A bright Saturday morning arrives. You don’t remember the last time you could simply do nothing over the weekend so you decide to seize the opportunity. You deserve to indulge in your useless pastimes, to let your brain rot instead of working on proving your worth. You know what you’re worth, but the simple fun won’t let you form the thought. Something else forms in your heart, something that makes it heavier and more tender than should be possible under the circumstances. You turn everything off and sit in silence. It is not guilt that is sucking you in; it is something far livelier, something alive. Only with nothing going on around you can you keep it from developing its own mind. You let yourself become a husk, stuck in place with a faintly beating heart. At some point, you drift off. It must have been the last trace of the stress holding on to you that tilted you. You were just tired, who wouldn’t be?
You wake up at night. You are too rested to sleep through the night and yet, you feel exhausted when you try to think. You put on a jacket and go for a walk through the city, wanting to take in the sights you overlook every day. The exertion to stay upright, to keep your shoulders from slumping forwards, occupies you. Your attention is drawn inwards so there is not enough of it to appreciate the lengths people went to to erect these heights around you. An odd sound here and there keeps you from sinking into unawareness. Struggling under the invisible weight, you have the strength only to feel mocked; by enormous apartments you will never be able to afford; by loud nightclubs you would need friends for; by happy couples sharing feelings you would not dare receive. There is nothing here for you, even though you have given almost everything you could. A sudden fear of being mugged arises in you. You are not yet ready to give everything. Is this the best you can come up with to save yourself from further embarrassment? You hurry home.
You left your bedroom window open, but the fresh air does nothing to help you breathe. You are fixed to the bed by the ever-growing weight. It has moved from your shoulders to your chest and is lying across you with complete comfort. Your heart is beating at it, but it is not afraid. The weight wants to hear the music; it presses itself closer to you, squeezing your throat to stop your tone-deaf gasps. You are an animal stuck in a crack somewhere deep in the mountains, waiting to be devoured by time. Unlike an animal, you don’t fight or scream—the ‘you’ is too far gone for that. You are just a pile of organ systems stumbling over each other in an attempt to signal you to run, but you can’t run any faster than this.

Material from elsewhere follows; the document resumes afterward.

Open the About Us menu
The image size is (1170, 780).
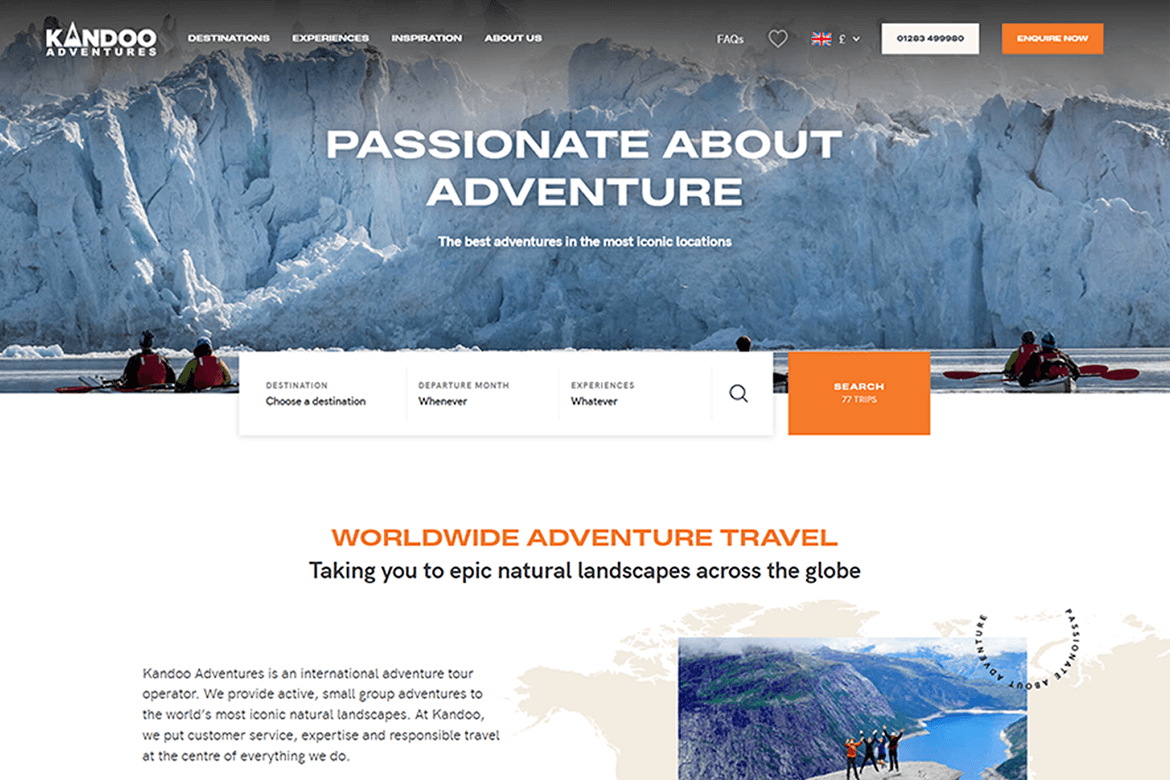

The sun is shining through the window. It is hot on the exposed skin of your hand that you cannot move. The weight lying on you has taken a shape nearly resembling a person but it provides none of the pleasures of a person’s weight on top of you. The air is impossible to breathe. It stinks of you but feels like it is a territory marked by an animal you would want to avoid. Your sweat has seeped into every corner of the bed. You feel like you are a carcass sinking into a swamp. The hours go by but you have sunk imperceptibly, rejected by your own grave. Even flies have better things to touch with their filthy mouths.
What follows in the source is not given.